Looking over video of questions and answers from the October walkabouts in the Diocese of Minnesota (the election is Oct. 31st), we note finalists' responses to the sticky question, "How would you approach the difficult task of closing and merging congregations on life support?"
If a community is focusing all its energy and all its resources on maintaining a building, then I would say that they have become more curators than Christians. And if that's the case, and if they're no longer able to sustain the income to take care of that building, then it's time.
What I've been thinking about was my experience in pastoral care with families, when an elder of a family is unable to care for him- or herself in the homestead any longer... If a family can begin that conversation sooner rather than later, while the (elderly) person still has his or her authority and ability to make decisions, ... the conversation goes a lot better than if you wait too long and all of that's taken away and the family has to step in with a more authoritative hand.

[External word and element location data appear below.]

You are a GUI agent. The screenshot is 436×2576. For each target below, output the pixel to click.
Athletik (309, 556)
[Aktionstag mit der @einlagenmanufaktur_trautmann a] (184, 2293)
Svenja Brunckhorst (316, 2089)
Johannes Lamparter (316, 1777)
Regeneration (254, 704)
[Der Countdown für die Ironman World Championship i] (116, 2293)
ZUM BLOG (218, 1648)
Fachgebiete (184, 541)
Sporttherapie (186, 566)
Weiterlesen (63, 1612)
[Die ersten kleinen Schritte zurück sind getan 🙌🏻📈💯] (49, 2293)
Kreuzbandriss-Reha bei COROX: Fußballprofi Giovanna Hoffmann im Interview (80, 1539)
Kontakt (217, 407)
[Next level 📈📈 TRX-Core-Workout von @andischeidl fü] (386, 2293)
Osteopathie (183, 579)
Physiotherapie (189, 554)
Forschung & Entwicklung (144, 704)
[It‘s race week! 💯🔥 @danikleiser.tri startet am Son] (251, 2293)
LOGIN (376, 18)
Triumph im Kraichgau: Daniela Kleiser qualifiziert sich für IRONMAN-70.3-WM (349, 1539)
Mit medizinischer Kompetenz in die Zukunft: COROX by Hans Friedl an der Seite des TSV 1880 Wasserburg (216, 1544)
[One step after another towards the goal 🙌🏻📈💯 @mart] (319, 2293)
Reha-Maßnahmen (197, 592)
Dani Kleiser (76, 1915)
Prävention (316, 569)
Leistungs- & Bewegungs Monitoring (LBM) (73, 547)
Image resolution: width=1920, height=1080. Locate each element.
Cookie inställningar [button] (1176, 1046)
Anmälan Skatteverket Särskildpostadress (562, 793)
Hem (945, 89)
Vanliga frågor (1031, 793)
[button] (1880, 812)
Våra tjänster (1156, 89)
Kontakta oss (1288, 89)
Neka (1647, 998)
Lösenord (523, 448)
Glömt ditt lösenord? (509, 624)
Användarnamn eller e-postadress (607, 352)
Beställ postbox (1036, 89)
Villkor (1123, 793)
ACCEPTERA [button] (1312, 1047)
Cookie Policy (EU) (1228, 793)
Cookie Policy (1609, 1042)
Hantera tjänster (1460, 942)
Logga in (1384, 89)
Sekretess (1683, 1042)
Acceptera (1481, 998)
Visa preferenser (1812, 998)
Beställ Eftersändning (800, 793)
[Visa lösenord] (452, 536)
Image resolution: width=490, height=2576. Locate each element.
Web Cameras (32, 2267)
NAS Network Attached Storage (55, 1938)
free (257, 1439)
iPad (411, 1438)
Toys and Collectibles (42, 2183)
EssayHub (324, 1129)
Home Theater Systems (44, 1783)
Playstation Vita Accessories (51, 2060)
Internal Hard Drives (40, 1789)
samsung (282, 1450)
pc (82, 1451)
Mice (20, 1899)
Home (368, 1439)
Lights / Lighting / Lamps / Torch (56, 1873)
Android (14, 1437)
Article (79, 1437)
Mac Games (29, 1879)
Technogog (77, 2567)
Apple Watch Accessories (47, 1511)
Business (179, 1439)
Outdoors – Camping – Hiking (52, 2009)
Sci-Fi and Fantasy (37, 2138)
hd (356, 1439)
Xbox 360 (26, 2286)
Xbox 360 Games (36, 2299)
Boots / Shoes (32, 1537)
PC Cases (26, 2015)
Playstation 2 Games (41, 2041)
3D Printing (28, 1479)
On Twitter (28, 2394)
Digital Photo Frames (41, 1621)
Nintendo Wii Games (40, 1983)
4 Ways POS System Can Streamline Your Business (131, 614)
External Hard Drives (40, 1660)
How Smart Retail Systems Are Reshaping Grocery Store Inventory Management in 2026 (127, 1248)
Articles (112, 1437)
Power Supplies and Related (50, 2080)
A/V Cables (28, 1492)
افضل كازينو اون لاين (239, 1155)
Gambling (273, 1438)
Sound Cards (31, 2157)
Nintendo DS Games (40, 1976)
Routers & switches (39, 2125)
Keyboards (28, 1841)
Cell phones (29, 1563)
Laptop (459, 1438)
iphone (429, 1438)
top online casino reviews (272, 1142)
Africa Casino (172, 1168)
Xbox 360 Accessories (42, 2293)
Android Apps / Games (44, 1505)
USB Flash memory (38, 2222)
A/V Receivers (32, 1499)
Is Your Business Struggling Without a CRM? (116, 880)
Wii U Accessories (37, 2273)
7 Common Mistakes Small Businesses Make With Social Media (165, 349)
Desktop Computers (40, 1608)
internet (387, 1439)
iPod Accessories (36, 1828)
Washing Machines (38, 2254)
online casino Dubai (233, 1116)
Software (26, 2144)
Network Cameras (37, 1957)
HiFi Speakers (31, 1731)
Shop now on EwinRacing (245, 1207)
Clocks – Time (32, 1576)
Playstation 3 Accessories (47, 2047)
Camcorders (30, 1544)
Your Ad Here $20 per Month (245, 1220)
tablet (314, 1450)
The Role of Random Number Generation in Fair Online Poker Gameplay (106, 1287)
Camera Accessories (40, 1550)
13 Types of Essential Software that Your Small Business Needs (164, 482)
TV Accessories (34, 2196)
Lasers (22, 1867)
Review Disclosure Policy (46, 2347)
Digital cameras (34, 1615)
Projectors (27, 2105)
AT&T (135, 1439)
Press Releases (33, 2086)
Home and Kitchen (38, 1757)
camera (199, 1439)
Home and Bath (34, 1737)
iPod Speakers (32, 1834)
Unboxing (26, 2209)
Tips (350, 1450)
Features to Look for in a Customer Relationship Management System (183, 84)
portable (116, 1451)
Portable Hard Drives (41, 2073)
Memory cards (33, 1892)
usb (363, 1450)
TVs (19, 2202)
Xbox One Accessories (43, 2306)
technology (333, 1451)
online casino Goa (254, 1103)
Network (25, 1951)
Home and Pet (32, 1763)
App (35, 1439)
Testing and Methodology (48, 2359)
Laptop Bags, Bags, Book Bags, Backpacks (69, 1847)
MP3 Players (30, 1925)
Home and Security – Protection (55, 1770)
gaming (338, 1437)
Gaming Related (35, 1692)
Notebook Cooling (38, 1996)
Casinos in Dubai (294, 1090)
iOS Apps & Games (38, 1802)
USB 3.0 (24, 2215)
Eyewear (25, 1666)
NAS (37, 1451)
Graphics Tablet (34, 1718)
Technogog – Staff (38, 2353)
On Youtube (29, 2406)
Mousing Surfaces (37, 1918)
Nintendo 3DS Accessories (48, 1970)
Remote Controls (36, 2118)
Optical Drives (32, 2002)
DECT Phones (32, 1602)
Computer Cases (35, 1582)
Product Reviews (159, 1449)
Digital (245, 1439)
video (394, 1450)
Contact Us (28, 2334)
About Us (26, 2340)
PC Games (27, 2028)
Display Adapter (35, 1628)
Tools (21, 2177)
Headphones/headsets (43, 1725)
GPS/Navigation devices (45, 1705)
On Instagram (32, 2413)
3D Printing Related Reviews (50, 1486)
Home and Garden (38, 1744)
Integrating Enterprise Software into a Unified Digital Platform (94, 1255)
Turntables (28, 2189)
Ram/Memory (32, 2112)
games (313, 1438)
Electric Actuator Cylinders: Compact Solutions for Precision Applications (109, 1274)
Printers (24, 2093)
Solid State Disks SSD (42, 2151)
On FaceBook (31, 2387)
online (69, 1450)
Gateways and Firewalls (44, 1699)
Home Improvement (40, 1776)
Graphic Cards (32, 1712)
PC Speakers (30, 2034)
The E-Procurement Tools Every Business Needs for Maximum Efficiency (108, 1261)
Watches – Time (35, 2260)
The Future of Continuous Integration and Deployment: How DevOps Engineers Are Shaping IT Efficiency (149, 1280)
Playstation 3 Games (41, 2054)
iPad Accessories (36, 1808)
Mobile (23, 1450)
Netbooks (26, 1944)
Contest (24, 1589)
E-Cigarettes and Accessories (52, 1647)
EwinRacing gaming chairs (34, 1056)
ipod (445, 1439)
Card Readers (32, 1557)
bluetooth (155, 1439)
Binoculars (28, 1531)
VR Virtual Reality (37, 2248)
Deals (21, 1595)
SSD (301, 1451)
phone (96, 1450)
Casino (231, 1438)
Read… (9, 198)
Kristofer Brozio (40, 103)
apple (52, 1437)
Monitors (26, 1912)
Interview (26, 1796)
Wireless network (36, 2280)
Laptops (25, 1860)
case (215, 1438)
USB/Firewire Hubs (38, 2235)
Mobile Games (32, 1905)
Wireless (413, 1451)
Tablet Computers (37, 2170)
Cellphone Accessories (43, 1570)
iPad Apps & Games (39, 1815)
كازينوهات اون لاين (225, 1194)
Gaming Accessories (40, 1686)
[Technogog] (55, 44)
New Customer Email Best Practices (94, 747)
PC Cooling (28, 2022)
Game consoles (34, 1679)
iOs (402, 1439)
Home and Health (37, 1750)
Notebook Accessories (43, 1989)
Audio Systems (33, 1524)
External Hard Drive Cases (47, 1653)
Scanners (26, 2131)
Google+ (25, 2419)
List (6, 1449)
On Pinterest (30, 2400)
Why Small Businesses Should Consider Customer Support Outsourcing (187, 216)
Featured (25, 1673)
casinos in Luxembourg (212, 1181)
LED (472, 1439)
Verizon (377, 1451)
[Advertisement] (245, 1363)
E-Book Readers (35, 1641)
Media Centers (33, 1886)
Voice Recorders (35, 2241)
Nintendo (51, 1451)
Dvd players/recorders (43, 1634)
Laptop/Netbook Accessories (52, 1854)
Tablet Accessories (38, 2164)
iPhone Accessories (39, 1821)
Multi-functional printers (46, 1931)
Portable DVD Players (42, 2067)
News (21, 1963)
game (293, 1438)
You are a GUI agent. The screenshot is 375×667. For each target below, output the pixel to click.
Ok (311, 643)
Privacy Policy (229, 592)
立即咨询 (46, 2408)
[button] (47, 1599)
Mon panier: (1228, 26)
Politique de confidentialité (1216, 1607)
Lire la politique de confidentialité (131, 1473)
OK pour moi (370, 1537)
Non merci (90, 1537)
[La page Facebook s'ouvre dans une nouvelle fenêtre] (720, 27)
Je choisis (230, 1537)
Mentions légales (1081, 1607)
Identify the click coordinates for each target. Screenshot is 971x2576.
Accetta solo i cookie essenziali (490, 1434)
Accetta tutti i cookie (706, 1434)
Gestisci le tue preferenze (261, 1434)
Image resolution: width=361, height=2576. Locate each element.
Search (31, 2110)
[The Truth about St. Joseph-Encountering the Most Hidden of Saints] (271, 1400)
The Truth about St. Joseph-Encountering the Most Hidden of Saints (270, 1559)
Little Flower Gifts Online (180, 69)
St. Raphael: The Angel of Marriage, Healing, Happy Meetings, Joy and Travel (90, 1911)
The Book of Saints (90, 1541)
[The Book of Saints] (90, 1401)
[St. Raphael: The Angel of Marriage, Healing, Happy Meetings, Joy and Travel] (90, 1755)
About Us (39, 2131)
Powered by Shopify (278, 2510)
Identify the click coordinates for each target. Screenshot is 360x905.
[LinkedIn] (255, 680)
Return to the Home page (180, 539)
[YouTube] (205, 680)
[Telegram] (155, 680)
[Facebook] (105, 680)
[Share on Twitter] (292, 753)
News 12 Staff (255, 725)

I understand the real tension between tent and tabernacle... Our forebears in Israel lived in the tent, and the ark was in the tent for a long, long time... And then they got the Temple... they became confined in some ways.... I don't stand here suggesting I have any easy answers for our future in terms of mergings/closings, but I am committed to exploring and staying with every congregation as they look at those challenging questions...
I think closing a congregation needs to be the last possible step.
There's a part of me that often thinks, Have I exhausted, would we exhaust, everything we could do to really make that place as viable and healthy as possible? That's the question to begin with, and you can't ask that question unless if you really haven't spent time with the people there....
When it comes to [working with] congregations, ... help them discern, help them assess, help them find where God is calling them to be.